Records of finding words and elements:
— Begin —

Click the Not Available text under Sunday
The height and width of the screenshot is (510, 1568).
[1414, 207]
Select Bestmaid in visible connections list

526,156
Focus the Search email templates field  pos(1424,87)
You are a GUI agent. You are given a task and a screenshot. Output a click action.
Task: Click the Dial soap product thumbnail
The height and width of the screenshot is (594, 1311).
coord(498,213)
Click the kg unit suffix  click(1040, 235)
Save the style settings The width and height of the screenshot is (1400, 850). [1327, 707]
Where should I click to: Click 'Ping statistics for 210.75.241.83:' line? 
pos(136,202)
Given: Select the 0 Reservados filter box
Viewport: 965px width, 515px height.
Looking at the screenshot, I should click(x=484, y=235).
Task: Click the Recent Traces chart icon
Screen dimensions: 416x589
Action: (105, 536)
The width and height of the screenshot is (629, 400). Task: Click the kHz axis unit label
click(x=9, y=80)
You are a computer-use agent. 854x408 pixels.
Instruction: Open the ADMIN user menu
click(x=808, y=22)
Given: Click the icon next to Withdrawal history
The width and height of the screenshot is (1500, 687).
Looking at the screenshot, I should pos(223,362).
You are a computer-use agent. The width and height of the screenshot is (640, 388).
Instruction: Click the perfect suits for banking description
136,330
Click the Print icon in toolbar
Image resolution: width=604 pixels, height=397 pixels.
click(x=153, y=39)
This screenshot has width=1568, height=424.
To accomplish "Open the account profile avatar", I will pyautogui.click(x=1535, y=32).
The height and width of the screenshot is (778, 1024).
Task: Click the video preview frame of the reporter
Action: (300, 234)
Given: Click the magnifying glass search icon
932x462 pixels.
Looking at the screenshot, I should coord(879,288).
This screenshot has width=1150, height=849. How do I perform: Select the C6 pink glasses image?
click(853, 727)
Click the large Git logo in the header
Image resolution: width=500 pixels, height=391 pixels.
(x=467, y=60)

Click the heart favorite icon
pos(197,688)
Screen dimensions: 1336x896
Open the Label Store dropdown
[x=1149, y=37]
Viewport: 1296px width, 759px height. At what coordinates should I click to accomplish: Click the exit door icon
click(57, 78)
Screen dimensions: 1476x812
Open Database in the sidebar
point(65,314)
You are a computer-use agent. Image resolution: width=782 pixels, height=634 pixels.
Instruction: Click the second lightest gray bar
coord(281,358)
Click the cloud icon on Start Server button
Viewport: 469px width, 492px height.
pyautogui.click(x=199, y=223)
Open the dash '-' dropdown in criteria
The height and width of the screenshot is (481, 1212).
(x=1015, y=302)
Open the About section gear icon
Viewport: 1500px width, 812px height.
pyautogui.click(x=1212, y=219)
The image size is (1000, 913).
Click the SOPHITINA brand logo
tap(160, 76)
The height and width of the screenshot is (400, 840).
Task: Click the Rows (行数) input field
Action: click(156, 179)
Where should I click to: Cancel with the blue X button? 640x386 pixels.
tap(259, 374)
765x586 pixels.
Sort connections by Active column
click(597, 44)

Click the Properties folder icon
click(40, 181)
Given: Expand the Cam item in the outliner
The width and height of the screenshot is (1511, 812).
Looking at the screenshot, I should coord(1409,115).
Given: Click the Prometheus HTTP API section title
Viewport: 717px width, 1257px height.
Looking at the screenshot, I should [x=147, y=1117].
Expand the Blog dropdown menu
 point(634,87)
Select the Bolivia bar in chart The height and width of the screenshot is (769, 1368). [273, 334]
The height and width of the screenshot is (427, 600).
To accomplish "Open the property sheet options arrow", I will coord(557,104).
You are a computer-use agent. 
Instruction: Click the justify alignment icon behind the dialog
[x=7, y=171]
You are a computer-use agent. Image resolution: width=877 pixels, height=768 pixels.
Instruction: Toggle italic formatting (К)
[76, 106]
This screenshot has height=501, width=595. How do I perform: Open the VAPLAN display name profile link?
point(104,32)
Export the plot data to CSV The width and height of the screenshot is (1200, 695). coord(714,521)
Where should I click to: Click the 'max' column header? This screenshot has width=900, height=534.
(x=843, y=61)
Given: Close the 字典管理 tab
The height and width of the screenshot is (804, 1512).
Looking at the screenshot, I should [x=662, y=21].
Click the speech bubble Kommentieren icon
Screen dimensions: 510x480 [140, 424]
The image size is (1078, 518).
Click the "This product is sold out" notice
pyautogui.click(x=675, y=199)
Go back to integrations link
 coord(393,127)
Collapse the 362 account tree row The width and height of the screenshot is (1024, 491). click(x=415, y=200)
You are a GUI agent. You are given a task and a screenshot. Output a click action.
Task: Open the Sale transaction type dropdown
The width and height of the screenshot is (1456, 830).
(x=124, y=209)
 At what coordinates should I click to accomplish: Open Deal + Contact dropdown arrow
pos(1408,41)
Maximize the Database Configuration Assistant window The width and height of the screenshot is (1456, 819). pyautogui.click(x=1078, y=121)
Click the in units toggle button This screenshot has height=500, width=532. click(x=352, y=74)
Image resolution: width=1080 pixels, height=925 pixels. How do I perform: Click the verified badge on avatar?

— End —

Goal:
Convert the rows starting at the line that contains "The height and width of the screenshot is (427, 600)." and ending at the line that contains "Looking at the screenshot, I should [x=662, y=21]." into a Markdown table with the columns No. and Line, leaving out any blank lines.

Problem solution:
| No. | Line |
|---|---|
| 1 | The height and width of the screenshot is (427, 600). |
| 2 | To accomplish "Open the property sheet options arrow", I will coord(557,104). |
| 3 | You are a computer-use agent.  |
| 4 | Instruction: Click the justify alignment icon behind the dialog |
| 5 | [x=7, y=171] |
| 6 | You are a computer-use agent. Image resolution: width=877 pixels, height=768 pixels. |
| 7 | Instruction: Toggle italic formatting (К) |
| 8 | [76, 106] |
| 9 | This screenshot has height=501, width=595. How do I perform: Open the VAPLAN display name profile link? |
| 10 | point(104,32) |
| 11 | Export the plot data to CSV The width and height of the screenshot is (1200, 695). coord(714,521) |
| 12 | Where should I click to: Click the 'max' column header? This screenshot has width=900, height=534. |
| 13 | (x=843, y=61) |
| 14 | Given: Close the 字典管理 tab |
| 15 | The height and width of the screenshot is (804, 1512). |
| 16 | Looking at the screenshot, I should [x=662, y=21]. |